• Actions to take:
(a) From the tribute to Justin below, reproduce word for word the passage from "Justin loved to cook.  He" to "to prepare it.".
(b) Decide whether each statement agrees with the tribute to Justin below. Answer yes or no for each, and quote the words of the tribute that settle it.
(i) Justin was especially interested in homes of 400 square feet or less.
(ii) Justin wanted to write a cookbook of expensive dishes.
(iii) Justin's dog was named Anna.

• Text provided:
• • • • •
Justin had a great sense of humor.  He savored the outdoors and seasons, and loved living in the country.  He enjoyed camping and was prepared for any obstacle.  He was always willing to give a helping hand to others and had a voracious appetite for knowledge.

Justin loved to draw plans for small houses, especially tiny houses.  He had many books showing different styles of tiny homes and was always coming up with new ideas to incorporate into his "dream home".  He was especially interested in 400 square foot homes or less.  He was a great craftsman, and could build just about anything.  He had a passion for coming up with different ideas to build things with components that were not usually used for that purpose, especially if they had a dual purpose.

Justin had  a great gift for style and decorating.  He was the one to ask if you needed help.  He really enjoyed finding bargains...and could he bargain shop!  He loved going to Tuesday Morning, Home Goods and thrift shops.  Justin was quite the saver and he made it his mission to get a deal on every purchase he made.  He would spend hours on Amazon hunting down bargains for the things that he needed.

Justin loved to cook.  He wanted to write a cookbook on cheap meals from around the country.  He always said that he had a poor man's appetite.  He would find something that he liked to eat, and find a cheaper, better way to prepare it.

Justin loved his dog Anna.  They were inseparable.  Justin loved his family and was thankful for the time that he spent with us. 

Justin will remain in our hearts forever.  He will be dearly missed.
• • • • •
• Dataset:
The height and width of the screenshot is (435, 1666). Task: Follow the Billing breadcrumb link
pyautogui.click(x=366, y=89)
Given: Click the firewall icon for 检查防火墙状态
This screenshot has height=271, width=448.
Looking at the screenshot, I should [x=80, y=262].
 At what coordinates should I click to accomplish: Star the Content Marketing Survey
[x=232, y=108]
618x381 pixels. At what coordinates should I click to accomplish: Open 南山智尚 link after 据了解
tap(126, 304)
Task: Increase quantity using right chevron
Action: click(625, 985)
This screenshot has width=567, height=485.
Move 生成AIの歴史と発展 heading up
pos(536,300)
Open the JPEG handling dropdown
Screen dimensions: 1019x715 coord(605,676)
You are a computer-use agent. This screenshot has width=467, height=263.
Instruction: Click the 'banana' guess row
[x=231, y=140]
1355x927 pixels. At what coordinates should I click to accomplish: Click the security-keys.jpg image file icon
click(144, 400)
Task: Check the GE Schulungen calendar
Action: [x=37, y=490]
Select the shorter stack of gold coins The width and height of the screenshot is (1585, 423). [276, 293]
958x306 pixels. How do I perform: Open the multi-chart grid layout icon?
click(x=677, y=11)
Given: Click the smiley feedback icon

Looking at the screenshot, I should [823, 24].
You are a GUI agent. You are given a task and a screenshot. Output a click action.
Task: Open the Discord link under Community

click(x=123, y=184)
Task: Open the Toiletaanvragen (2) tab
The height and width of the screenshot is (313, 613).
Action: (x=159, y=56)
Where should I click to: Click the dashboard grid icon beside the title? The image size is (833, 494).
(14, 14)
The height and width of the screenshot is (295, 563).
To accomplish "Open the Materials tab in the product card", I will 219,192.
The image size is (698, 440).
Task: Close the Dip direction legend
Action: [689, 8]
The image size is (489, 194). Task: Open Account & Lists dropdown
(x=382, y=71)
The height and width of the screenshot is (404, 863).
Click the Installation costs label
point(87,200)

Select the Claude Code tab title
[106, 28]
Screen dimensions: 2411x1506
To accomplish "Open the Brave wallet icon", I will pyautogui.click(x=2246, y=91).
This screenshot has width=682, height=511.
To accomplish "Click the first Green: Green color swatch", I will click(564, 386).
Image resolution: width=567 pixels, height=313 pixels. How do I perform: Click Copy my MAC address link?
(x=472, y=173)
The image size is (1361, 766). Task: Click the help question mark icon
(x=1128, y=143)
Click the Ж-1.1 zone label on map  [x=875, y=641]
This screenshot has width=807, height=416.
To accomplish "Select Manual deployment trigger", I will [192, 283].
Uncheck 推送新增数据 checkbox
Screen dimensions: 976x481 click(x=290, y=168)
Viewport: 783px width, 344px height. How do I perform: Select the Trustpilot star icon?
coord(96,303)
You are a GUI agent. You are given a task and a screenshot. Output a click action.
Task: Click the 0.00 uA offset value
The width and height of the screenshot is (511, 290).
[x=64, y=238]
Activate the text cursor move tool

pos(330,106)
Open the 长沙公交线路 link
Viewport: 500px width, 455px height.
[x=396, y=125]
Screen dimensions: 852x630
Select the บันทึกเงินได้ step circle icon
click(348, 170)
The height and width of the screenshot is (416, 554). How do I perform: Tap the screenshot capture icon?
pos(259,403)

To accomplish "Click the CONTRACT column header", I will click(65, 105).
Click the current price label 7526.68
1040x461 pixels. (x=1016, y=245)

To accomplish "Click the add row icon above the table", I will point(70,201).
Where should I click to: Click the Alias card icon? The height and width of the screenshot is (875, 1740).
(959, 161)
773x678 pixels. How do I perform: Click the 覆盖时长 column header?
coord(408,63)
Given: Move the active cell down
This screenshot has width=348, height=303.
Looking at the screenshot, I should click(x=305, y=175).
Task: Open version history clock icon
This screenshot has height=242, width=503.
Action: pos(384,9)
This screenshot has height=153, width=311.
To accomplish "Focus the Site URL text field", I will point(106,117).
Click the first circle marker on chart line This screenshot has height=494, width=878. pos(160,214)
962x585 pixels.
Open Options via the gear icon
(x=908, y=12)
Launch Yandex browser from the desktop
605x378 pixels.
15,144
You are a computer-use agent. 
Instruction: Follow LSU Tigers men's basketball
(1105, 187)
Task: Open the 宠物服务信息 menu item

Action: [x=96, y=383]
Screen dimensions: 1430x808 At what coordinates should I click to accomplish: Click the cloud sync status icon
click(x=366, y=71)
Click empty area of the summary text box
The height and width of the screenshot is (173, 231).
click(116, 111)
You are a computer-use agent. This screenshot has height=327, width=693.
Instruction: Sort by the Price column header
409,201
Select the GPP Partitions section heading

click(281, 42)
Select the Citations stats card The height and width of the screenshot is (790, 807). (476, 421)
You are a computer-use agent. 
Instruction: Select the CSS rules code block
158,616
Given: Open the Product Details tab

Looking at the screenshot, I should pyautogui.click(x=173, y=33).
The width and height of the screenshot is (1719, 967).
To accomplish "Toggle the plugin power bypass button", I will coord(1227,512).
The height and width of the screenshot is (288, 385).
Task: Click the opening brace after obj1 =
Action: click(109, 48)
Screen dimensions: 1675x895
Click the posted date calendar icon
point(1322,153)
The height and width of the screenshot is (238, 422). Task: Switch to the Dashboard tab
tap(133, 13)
• • • • •
• The replies:
(a)
Justin loved to cook.  He wanted to write a cookbook on cheap meals from around the country.  He always said that he had a poor man's appetite.  He would find something that he liked to eat, and find a cheaper, better way to prepare it.

(b)
(i) Yes: "He was especially interested in 400 square foot homes or less."
(ii) No: "He wanted to write a cookbook on cheap meals from around the country."
(iii) Yes: "Justin loved his dog Anna."